The pathetic and inhuman conditions prevailing in our prisons, jails and remand homes, particularly those for juveniles, has finally been taken note of by the Supreme Court. Overcrowded and understaffed, our jails offer sub-human living conditions, and violent clashes among and between inmates and authorities are regular affairs. In 2015, on an average, four prisoners died every day, according to a report.
More than 75 deaths were reported to be suicides while fellow inmates murdered 11 prisoners. Responding to a 2013 PIL seeking action on unnatural deaths, ill-trained and inadequate staff, and other issues plaguing 1,382 prisons across the country, a Supreme Court bench comprising Justices M B Lokur and Deepak Gupta Friday ordered that the government must identify and compensate the next of kin of those who die unnaturally in juvenile homes and prisons. The Supreme Court asked the government to consider extending phone and video conference facilities for prisoners to communicate with their families and lawyers.

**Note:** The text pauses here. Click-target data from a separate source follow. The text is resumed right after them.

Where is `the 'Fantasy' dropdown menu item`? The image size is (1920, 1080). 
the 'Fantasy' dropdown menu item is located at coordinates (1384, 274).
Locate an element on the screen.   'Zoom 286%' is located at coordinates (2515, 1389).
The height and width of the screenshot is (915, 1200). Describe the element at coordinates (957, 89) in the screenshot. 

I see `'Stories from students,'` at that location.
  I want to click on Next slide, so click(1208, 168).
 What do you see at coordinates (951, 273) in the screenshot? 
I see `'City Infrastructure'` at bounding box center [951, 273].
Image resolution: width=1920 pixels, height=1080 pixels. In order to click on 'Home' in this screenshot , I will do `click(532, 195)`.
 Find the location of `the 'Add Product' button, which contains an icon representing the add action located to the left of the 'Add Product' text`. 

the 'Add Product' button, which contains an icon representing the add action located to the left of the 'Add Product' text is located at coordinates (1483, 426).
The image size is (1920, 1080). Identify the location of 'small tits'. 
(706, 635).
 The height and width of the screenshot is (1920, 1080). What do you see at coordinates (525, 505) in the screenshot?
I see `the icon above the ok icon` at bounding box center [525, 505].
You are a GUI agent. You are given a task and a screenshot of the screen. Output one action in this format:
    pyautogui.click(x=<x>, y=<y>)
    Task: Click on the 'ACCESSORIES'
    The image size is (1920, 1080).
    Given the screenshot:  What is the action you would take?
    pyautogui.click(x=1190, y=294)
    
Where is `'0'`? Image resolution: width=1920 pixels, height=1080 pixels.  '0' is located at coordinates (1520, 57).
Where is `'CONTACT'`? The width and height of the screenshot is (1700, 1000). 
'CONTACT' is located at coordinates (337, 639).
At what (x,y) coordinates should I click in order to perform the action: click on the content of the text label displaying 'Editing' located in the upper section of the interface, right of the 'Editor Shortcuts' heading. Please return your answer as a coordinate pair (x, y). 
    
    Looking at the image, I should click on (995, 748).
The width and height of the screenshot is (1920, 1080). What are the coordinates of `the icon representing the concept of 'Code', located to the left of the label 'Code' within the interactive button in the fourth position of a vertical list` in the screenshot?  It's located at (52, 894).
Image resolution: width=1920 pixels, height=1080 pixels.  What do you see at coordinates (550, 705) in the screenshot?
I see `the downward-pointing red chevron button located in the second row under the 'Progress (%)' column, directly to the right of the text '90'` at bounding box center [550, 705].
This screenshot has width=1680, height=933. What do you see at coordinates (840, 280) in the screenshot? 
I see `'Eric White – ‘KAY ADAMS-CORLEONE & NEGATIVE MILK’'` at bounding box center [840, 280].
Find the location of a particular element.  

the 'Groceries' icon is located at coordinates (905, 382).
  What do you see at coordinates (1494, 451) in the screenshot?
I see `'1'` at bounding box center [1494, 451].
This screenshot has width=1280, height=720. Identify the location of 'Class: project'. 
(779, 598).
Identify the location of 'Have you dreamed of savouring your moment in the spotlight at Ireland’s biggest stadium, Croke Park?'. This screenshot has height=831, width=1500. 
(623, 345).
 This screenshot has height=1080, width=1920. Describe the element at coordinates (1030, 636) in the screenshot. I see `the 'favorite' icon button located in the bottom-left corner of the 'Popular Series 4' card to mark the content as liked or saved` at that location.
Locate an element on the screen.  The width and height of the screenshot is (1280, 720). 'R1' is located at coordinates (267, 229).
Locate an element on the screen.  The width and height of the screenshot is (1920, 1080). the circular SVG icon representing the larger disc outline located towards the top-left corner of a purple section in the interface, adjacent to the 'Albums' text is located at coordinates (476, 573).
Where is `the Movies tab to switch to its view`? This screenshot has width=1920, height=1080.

The modern-day prison administration which seeks to just punish inmates rather than transform them originated with Lord Macaulay and is a legacy of British rule. The Prisons Act, 1894 is more than a century old. So while the reforms, though limited and long overdue, are a step in the right direction, those expecting instant reforms are urged not to hold their breath.
Last year, Home Minister Rajnath Singh approved a new prison manual which aimed to bring in basic uniformity in rules governing the administration of prisons and the management of prisoners all over the country. The court has now directed the Centre to circulate this manual.
The government had already set up various committees including the Justice Mulla Committee and Justice Krishna Iyer Committee on Women Prisoners to look into prison reforms, yet the problems seem to persist. So while the ruling must be commended, implementing it is another question altogether.